— START DATA IN THIS EXERCISE —

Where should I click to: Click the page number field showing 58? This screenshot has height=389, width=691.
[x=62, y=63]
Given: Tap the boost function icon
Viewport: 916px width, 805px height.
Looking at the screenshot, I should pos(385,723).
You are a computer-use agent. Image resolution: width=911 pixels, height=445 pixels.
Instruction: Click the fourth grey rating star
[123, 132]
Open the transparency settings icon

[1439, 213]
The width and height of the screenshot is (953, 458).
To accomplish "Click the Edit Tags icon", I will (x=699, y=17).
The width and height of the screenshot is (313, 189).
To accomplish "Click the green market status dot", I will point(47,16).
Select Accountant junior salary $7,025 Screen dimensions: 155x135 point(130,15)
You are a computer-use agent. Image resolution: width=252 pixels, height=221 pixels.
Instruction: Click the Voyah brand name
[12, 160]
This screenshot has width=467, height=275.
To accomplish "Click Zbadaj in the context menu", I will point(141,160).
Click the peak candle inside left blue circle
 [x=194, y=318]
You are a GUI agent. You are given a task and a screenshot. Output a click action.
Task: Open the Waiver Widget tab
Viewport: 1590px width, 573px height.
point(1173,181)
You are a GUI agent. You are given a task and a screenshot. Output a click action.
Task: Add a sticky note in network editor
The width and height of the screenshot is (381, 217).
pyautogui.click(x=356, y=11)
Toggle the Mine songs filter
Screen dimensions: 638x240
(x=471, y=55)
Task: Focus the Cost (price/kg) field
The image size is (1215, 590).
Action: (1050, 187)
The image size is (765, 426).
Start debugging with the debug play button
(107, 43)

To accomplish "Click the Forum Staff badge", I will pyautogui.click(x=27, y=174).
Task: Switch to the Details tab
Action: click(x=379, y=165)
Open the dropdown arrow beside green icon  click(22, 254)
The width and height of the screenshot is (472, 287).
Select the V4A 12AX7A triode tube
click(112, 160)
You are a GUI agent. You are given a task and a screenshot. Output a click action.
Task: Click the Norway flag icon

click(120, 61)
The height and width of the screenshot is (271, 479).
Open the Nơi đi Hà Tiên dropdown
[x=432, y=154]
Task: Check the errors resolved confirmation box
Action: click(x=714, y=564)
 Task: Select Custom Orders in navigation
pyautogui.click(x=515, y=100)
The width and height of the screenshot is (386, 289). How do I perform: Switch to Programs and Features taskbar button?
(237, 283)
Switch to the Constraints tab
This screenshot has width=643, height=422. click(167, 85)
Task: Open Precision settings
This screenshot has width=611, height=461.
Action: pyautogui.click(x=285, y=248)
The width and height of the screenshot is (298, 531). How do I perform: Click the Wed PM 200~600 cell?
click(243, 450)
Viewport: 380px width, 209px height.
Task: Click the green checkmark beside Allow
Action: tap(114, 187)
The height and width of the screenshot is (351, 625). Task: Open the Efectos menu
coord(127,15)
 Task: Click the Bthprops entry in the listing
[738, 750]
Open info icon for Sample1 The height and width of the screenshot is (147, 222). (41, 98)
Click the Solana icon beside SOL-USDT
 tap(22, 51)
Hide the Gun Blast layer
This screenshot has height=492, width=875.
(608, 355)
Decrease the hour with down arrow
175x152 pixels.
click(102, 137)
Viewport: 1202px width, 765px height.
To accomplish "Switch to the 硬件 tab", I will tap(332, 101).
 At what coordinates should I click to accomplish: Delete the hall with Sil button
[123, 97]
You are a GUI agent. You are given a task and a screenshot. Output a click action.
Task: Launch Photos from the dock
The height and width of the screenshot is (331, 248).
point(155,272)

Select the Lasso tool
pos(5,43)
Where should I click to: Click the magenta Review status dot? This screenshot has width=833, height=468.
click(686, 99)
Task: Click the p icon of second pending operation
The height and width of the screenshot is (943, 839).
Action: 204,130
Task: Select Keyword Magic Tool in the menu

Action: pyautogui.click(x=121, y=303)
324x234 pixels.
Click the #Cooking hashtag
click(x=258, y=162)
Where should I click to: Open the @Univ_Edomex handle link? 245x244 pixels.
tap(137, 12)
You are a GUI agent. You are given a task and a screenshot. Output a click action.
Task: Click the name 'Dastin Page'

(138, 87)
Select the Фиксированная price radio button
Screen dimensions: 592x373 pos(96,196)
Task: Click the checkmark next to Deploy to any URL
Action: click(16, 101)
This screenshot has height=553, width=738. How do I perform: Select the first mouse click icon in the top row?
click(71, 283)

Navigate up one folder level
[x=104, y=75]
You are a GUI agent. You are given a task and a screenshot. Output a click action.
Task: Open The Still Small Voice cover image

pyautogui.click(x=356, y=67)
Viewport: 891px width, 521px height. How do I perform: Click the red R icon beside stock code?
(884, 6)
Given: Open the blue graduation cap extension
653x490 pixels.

— END DATA IN THIS EXERCISE —

### DIRECTIONS FOR THIS TASK
Which lines above contain the string "Where"? Select each of them and copy it out. Case counts.

### FINAL RESULT
Where should I click to: Click the page number field showing 58? This screenshot has height=389, width=691.
Where should I click to: Click the magenta Review status dot? This screenshot has width=833, height=468.
Where should I click to: Open the @Univ_Edomex handle link? 245x244 pixels.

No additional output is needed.